▸ Exercícios propostos
1/ Poderia citar, palavra por palavra, o trecho do texto sobre o vírus e os grupos de risco que vai de "Existem várias formas" até "imune nessa navegação.", inclusive?
2/ Consegue continuar o texto sobre o vírus e os grupos de risco a partir da última frase dele?

▸ Trecho para leitura

Existem várias formas de ajuda, e tenho certeza de que a criatividade surgirá de forma lúcida e realista quando tivermos ou buscarmos a clareza das informações vindas de especialistas e não de lunáticos, isto é, se soubermos bem do que se trata o vírus, como ele se transmite, nosso medo ou receio ficará menor e acharemos formas de ajudar aos que estão em maiores dificuldades. Assim, não precisamos lidar com o problema como se fosse simples amor ou desamor, ou um castigo.

 

 

3) Os idosos são grupo de risco. Por um lado, precisam de carinho, inclusive dos netos, mas, por outro, precisam estar protegidos de contato. Novamente, como encontrar um equilíbrio, para não acentuar uma possível solidão ou mesmo depressão?

R: Grupos de risco somos todos nós, porque podemos ter o risco de uma complicação em decorrência do vírus ou sermos um risco de transmissão dele. Ninguém está imune nessa navegação.

▸ Material fornecido
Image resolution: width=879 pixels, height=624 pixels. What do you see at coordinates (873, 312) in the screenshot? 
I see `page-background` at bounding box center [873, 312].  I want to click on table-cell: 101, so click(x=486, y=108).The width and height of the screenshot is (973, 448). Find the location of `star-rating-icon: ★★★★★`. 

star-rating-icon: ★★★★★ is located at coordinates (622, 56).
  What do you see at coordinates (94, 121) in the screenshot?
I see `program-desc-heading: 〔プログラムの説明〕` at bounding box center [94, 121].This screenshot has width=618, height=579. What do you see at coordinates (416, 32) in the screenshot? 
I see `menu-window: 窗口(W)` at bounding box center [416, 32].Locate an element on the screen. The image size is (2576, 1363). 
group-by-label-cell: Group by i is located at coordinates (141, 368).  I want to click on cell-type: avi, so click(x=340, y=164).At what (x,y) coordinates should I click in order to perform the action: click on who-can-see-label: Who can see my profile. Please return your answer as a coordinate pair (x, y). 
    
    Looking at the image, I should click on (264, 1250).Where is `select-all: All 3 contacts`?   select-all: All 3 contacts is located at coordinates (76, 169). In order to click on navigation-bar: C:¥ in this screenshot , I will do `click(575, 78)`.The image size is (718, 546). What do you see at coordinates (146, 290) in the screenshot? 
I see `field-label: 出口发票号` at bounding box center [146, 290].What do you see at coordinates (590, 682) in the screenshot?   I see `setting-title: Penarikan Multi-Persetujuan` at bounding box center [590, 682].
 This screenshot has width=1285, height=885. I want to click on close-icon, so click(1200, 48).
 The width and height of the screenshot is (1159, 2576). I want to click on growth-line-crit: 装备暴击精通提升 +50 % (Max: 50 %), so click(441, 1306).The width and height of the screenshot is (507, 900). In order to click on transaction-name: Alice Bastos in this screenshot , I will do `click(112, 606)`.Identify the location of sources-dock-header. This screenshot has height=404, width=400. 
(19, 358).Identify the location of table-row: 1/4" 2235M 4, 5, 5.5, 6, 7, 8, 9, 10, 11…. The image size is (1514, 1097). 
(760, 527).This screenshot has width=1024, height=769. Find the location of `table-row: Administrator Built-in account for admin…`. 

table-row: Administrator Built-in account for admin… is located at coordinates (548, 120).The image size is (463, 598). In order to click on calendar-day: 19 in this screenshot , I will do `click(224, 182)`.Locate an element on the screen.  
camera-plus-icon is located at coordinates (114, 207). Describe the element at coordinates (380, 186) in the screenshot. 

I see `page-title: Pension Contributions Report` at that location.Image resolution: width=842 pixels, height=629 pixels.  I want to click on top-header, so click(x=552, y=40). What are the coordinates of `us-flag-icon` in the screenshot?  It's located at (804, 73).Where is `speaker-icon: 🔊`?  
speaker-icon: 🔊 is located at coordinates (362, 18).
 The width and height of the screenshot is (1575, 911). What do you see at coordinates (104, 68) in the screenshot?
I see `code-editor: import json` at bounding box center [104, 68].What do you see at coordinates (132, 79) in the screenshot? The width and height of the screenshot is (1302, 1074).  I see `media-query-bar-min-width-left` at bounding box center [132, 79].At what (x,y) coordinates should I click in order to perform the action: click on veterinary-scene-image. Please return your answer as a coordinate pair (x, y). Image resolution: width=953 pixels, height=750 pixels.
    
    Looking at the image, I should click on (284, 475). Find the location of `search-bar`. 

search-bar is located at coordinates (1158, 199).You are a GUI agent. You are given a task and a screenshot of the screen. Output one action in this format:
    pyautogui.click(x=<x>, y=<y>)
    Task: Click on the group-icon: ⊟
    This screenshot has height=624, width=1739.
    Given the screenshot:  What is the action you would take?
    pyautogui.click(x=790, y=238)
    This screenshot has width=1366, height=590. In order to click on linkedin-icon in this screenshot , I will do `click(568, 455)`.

▸ Respostas por item
1/
Existem várias formas de ajuda, e tenho certeza de que a criatividade surgirá de forma lúcida e realista quando tivermos ou buscarmos a clareza das informações vindas de especialistas e não de lunáticos, isto é, se soubermos bem do que se trata o vírus, como ele se transmite, nosso medo ou receio ficará menor e acharemos formas de ajudar aos que estão em maiores dificuldades. Assim, não precisamos lidar com o problema como se fosse simples amor ou desamor, ou um castigo.

 

 

3) Os idosos são grupo de risco. Por um lado, precisam de carinho, inclusive dos netos, mas, por outro, precisam estar protegidos de contato. Novamente, como encontrar um equilíbrio, para não acentuar uma possível solidão ou mesmo depressão?

R: Grupos de risco somos todos nós, porque podemos ter o risco de uma complicação em decorrência do vírus ou sermos um risco de transmissão dele. Ninguém está imune nessa navegação.

2/
Não quero ser simplista dada a gravidade do problema, mas como disse acima, todos precisamos saber que o tema do isolamento não se trata de desamor. Trata-se de cuidado. Não visitar o avô, a avó, ou visitar usando máscaras, ou usar algum aplicativo para a conversa é apenas e exclusivamente cuidado. As crianças precisam dessa clareza, e os idosos também precisam. Precisamos, cada um de nós, lutar contra a ideia de que se estamos sozinhos é porque necessariamente não gostam de nós ou não somos importantes. Até podemos sentir isso, mas acreditar nisso convictamente é uma tentativa de manipulação do outro ou de controle. Essa sensação, em geral, é irreal. Mas se for verdadeira, tenho certeza de que não foi agora que surgiu. Aí não é um problema do “vírus”. Agora se ele, o vírus, for sentido assim, como um estranho odioso que separa as pessoas ou cria problemas de todos os tipos nas relações pessoais, estaremos nos enganando. O vírus não nos separa. Ele apenas é um “ser” que estamos tentando driblar ou enganar para que não nos faça adoecer. E para isso é necessário o cuidado do afastamento para que possamos, logo a seguir, brindar a alegria do reencontro.

 

 

4) Como abordar o assunto com as crianças e os adolescentes? Como explicar a gravidade do corona vírus sem escorregar para o pânico? Ou é o caso de instilar medo?

R: Informações claras e precisas não geram pânico. Ou melhor, não geram o sentimento de “sem saída” – com informações honestas e verdadeiras  podemos fazer algo e sair do pânico. Além disso, normalmente geram boas ações de autocuidado, claro está, desde que nosso pensamento não esteja voltado para o pavor e a onipotência. Daí saberemos buscar com calma as informações e aceitar os recursos reais e possíveis.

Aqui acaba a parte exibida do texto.